龙观生:脊梁,从屈辱中挺直

来源:百度文库 编辑:九乡新闻网 时间:2024/03/28 22:13:22
                             脊梁,从屈辱中挺直

                                                                         
       季节的车不可抗拒地朝你驶来,这一站:春天,2006年的春天。
      “清明”时的春天妙不可言。天忽然高了,远了,蓝了。地忽然醒了,动了,绿了。你那小轿车的窗外,朦朦细雨轻吟悄唱,枝头的蓓蕾欲说还休……
      打开车窗,深圳至黄州沿途的风景鱼贯而入。你耽心拥挤的风景挤坏了眼睛么?不然为什么把眼睛闭了起来?也许,你是想让春天一点一点地走进心里吧?

****

> **任务说明**
请把上面文段中从“龙观生:脊梁,从屈辱中挺直”一直到“季节的车不可抗拒地朝你驶来,这一站:春天,2006年的春天。”的部分再写一遍,并将其中的“春天”都换成“秋天”。 这些材料与上面的文段没有关联。

> **所给材料**
****

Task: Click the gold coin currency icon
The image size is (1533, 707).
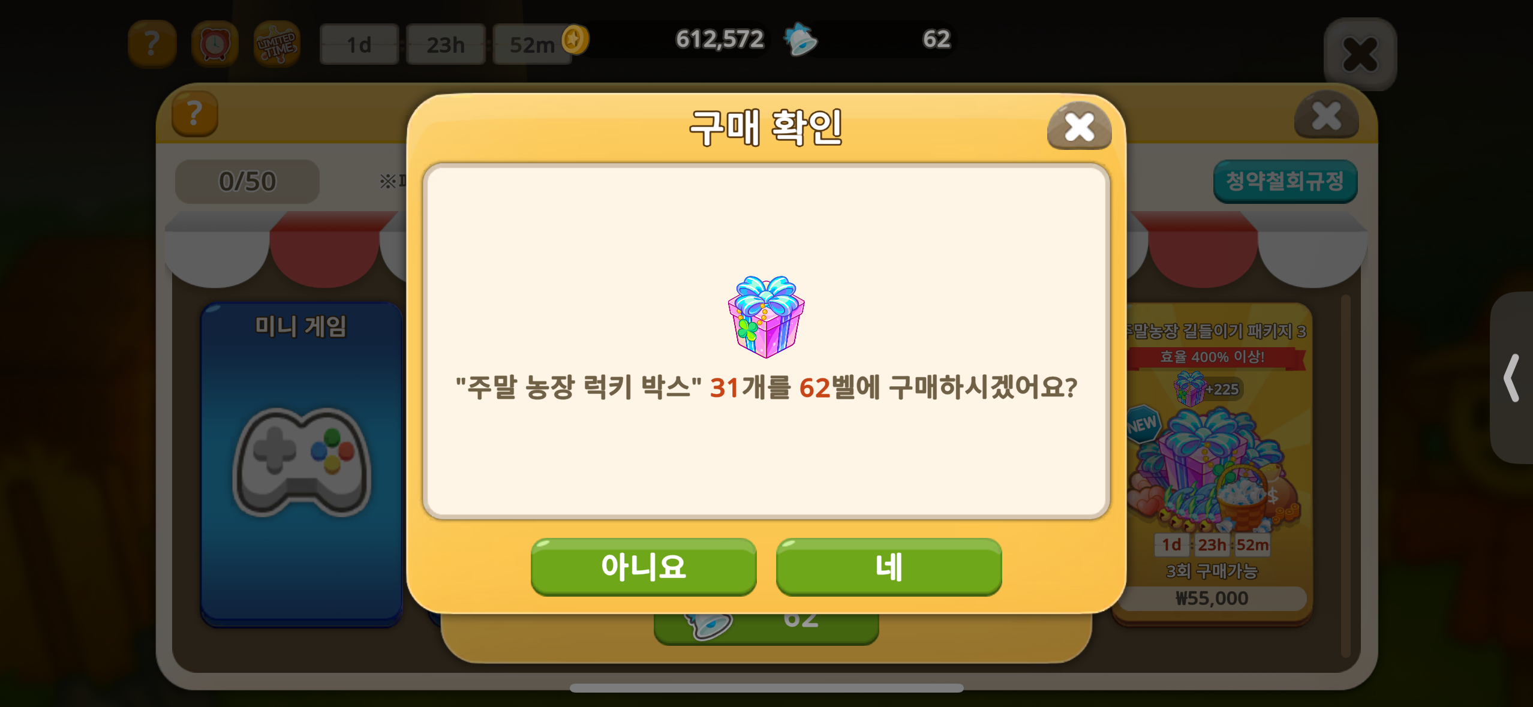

****

> **任务输出**
龙观生:脊梁,从屈辱中挺直

来源:百度文库 编辑:九乡新闻网 时间:2024/03/28 22:13:22
                             脊梁,从屈辱中挺直

                                                                         
       季节的车不可抗拒地朝你驶来,这一站:秋天,2006年的秋天。